Collected data:
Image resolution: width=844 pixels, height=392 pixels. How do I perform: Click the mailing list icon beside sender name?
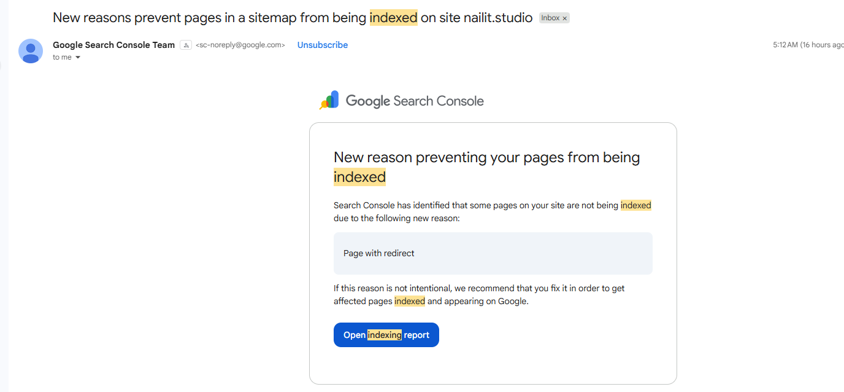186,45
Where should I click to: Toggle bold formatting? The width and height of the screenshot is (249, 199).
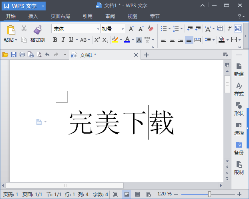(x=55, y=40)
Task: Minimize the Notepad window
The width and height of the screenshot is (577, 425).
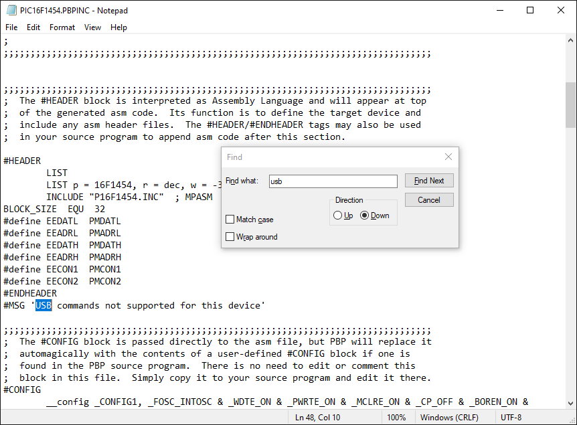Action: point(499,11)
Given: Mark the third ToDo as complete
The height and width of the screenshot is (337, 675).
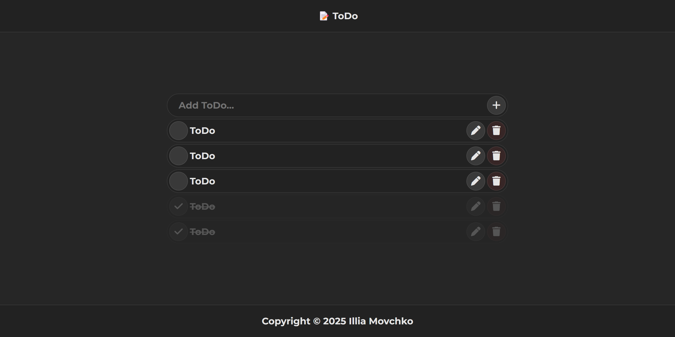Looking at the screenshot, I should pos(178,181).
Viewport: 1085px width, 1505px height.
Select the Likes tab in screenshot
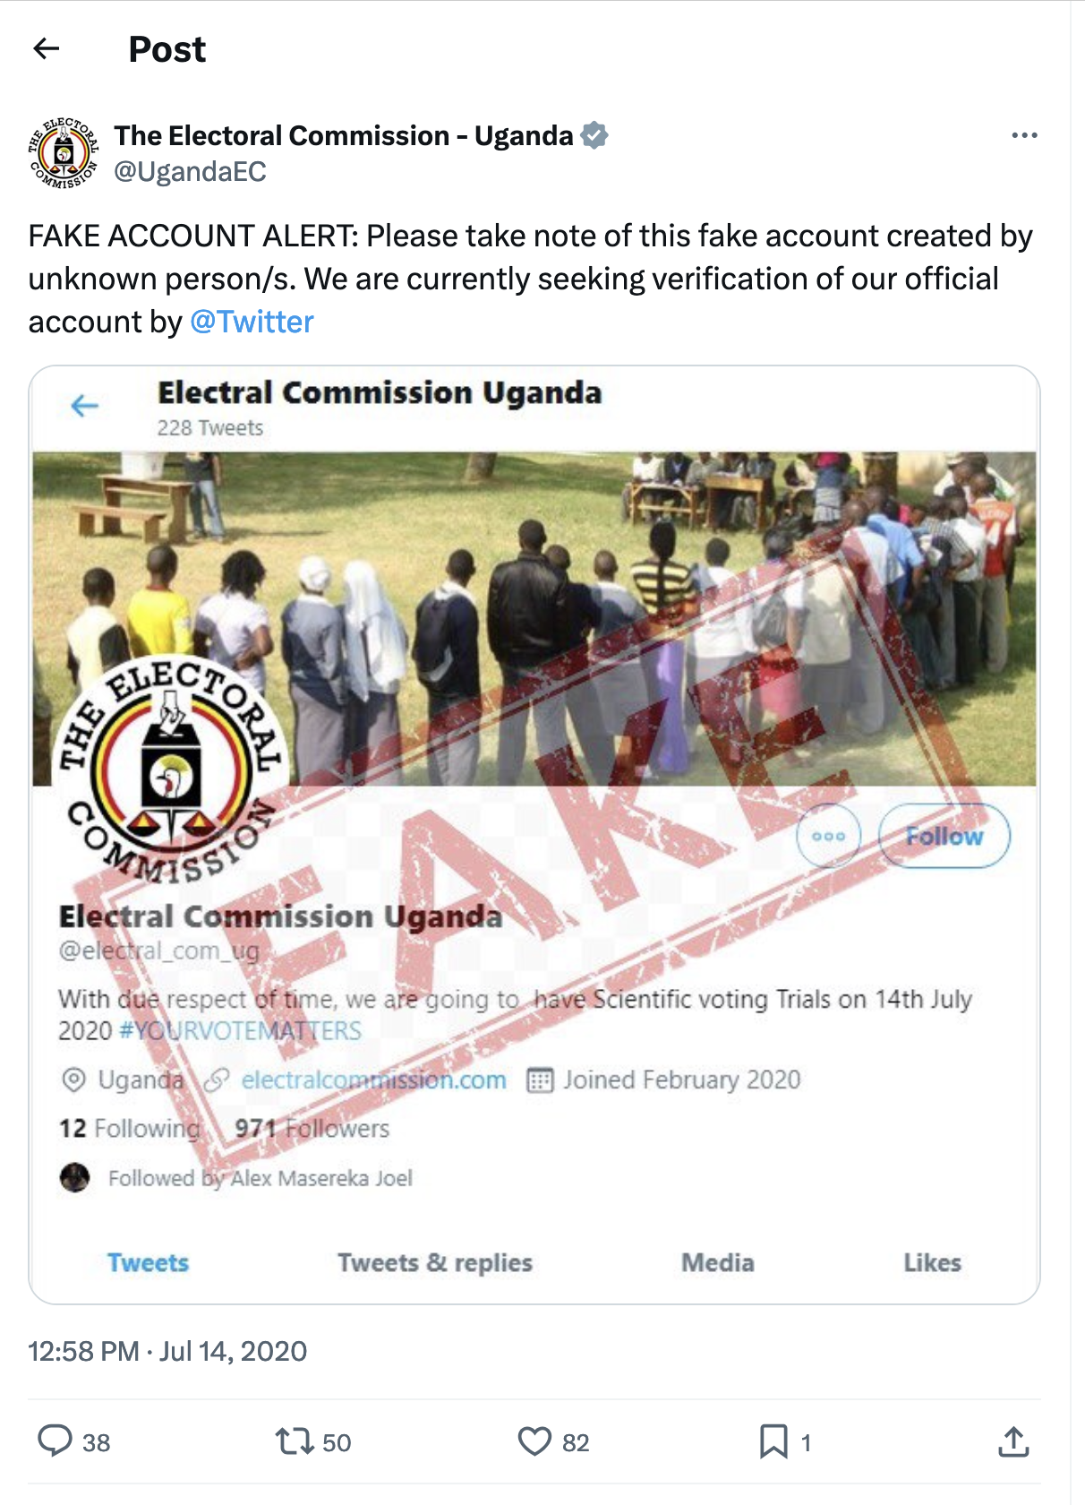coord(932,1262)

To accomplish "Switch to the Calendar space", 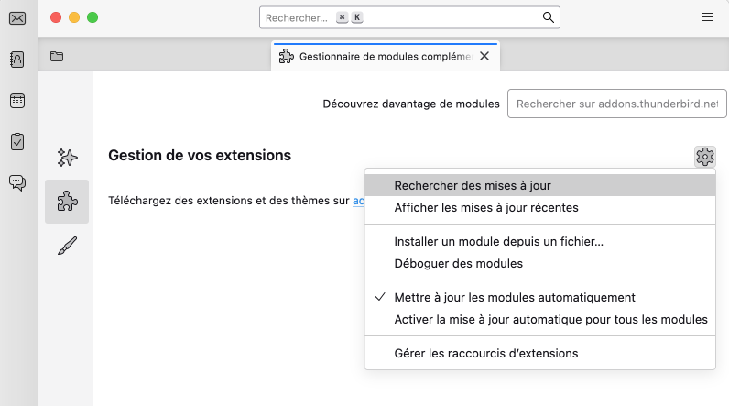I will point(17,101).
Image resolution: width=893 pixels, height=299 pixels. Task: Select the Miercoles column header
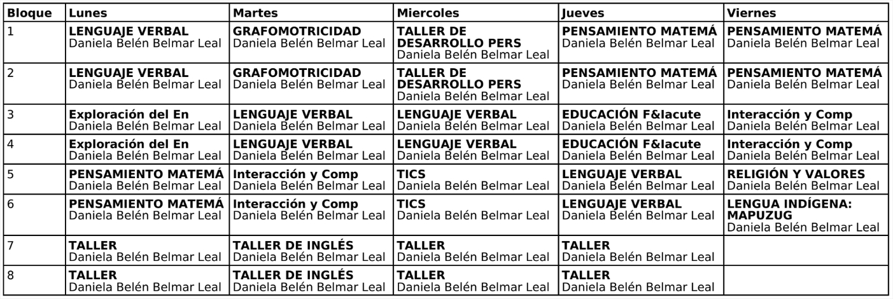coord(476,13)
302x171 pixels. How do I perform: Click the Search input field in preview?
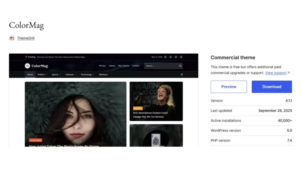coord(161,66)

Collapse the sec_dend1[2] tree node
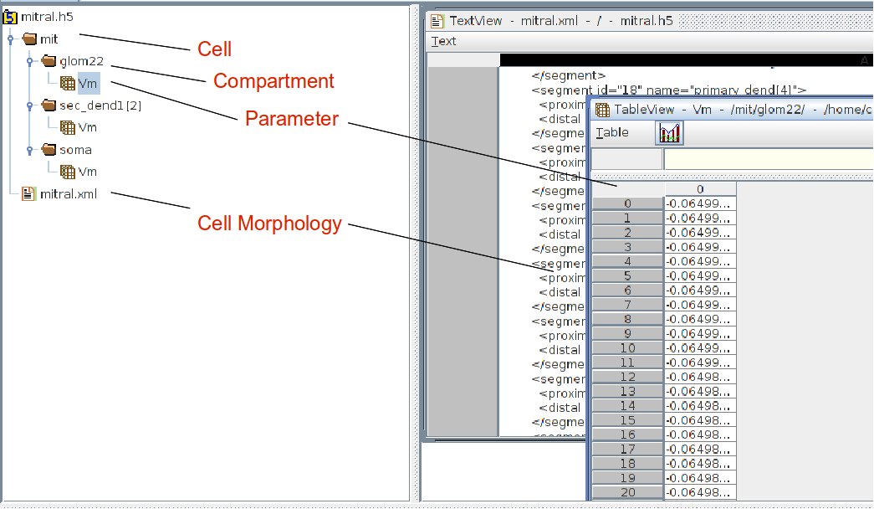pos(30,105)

What you will do
Treating the line with "Given: Mark the third ToDo as complete" as the last line to include, retype the records exactly from their first line, excluding pictures.

Solution to this problem
Image resolution: width=844 pixels, height=392 pixels. How do I perform: Click the mailing list icon beside sender name?
186,45
Where should I click to: Toggle bold formatting? The width and height of the screenshot is (249, 199).
(x=55, y=40)
Task: Minimize the Notepad window
The width and height of the screenshot is (577, 425).
Action: point(499,11)
Given: Mark the third ToDo as complete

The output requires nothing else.